Brief:
Copy the items below word for word, from the line that contains "The width and height of the screenshot is (728, 406)." through the line that contains "center [18, 180].", and nothing else.

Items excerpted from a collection
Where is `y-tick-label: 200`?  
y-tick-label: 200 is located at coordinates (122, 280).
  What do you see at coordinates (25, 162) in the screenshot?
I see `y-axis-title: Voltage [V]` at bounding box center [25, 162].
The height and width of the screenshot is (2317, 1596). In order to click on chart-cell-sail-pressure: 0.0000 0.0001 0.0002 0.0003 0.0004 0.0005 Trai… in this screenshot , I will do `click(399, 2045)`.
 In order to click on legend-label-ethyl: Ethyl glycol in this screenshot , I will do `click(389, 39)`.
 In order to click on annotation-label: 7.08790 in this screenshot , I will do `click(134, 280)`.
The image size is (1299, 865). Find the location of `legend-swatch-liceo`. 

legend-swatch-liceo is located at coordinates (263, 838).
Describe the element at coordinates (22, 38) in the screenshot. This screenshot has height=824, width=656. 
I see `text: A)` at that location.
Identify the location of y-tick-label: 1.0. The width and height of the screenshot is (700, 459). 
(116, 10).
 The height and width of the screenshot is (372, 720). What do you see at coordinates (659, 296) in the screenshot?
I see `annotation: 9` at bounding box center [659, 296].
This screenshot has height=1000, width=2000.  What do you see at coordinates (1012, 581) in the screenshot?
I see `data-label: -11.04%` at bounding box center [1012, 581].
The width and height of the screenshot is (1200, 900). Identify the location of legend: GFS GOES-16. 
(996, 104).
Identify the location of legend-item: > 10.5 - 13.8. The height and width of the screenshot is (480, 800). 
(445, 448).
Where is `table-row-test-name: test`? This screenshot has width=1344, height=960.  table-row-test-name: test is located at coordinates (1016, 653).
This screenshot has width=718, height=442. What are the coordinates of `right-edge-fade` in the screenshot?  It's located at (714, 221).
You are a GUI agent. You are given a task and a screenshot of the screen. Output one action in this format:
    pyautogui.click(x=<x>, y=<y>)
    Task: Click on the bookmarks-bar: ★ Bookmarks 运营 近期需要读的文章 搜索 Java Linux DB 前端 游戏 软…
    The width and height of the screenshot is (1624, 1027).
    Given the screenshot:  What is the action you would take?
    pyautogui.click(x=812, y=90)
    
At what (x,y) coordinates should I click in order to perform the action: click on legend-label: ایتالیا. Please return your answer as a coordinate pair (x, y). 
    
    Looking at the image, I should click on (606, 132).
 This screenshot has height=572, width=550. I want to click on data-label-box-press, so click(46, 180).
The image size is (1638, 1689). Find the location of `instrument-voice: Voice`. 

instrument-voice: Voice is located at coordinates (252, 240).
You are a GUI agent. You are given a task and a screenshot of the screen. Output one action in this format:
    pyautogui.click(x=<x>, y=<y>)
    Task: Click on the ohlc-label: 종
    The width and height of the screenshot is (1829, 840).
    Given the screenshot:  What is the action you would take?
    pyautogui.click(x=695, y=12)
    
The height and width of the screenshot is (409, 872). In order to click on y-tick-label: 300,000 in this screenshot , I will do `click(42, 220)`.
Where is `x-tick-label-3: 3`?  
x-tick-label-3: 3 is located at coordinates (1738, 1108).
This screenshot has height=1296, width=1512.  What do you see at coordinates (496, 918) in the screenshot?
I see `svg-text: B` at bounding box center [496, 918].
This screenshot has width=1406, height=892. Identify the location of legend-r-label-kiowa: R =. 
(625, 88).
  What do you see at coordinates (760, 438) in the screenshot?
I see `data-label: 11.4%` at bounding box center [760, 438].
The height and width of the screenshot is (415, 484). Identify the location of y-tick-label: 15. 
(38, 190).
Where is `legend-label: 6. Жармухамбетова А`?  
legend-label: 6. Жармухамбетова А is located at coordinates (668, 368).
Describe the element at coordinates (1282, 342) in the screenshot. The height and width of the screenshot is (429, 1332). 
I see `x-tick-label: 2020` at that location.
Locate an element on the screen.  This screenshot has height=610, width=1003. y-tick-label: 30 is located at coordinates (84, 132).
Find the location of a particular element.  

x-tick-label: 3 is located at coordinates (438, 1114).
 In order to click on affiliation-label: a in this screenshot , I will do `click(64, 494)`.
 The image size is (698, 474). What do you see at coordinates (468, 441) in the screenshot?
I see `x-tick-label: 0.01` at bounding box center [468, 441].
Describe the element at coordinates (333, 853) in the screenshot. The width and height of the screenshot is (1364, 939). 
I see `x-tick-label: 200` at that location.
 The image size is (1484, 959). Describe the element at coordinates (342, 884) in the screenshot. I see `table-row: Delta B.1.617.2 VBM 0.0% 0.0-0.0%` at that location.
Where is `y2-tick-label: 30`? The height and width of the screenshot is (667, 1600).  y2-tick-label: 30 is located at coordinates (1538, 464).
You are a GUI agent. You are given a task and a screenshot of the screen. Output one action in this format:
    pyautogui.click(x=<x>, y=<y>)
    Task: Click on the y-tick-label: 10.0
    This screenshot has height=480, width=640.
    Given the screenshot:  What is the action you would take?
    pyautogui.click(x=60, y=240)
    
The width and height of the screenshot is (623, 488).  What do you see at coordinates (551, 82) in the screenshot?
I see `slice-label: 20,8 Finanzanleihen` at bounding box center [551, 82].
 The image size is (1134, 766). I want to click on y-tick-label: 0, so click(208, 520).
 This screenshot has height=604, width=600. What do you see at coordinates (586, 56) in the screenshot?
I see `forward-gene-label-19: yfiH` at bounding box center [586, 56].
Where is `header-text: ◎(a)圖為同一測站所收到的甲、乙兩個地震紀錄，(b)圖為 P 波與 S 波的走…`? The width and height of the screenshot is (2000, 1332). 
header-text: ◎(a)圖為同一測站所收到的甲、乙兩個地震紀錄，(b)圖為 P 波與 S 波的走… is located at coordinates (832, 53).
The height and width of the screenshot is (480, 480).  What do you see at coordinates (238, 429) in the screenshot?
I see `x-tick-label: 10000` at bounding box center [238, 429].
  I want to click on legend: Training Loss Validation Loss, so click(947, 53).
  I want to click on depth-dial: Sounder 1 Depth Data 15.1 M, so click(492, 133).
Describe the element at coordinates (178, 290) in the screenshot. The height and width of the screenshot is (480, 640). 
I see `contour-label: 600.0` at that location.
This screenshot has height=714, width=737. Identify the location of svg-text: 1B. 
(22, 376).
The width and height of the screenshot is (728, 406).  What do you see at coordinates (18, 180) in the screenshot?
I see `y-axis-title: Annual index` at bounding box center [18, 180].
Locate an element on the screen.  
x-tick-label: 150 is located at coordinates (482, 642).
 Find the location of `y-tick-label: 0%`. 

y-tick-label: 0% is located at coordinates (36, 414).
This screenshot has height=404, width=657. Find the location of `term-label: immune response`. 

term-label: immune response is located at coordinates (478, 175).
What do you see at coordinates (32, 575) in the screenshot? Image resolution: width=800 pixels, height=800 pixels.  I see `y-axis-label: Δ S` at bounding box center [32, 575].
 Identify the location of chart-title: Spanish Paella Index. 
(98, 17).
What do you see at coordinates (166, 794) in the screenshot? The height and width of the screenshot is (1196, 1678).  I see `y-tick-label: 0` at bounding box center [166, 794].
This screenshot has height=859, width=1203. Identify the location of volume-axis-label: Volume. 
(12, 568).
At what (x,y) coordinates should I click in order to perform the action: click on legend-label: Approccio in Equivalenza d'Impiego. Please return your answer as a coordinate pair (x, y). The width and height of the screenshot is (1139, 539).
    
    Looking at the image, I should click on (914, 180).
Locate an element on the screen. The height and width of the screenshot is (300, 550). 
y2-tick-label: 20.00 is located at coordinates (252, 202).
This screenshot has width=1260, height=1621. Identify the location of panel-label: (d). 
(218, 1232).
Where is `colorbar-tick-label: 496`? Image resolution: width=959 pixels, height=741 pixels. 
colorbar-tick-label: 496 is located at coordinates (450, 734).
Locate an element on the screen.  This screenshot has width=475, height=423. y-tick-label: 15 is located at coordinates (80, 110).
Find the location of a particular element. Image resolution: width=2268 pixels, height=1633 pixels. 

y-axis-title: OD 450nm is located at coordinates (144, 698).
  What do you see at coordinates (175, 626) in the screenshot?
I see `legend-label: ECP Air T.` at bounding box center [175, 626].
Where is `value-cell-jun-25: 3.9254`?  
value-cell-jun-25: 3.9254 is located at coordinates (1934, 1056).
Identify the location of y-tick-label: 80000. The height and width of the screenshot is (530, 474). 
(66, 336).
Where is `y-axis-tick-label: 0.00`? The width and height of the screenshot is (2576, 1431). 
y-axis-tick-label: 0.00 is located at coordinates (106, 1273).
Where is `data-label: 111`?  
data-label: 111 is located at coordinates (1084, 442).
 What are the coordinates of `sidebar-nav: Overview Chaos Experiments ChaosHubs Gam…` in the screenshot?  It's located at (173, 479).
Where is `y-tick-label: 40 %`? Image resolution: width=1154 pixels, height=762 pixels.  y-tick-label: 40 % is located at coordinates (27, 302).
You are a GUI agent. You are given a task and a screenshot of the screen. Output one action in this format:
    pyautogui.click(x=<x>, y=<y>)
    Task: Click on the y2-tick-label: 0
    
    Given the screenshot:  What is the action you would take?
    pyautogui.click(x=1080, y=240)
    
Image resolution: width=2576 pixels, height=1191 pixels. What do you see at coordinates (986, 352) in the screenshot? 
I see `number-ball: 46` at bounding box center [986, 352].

Expected output:
The width and height of the screenshot is (728, 406).  What do you see at coordinates (18, 180) in the screenshot?
I see `y-axis-title: Annual index` at bounding box center [18, 180].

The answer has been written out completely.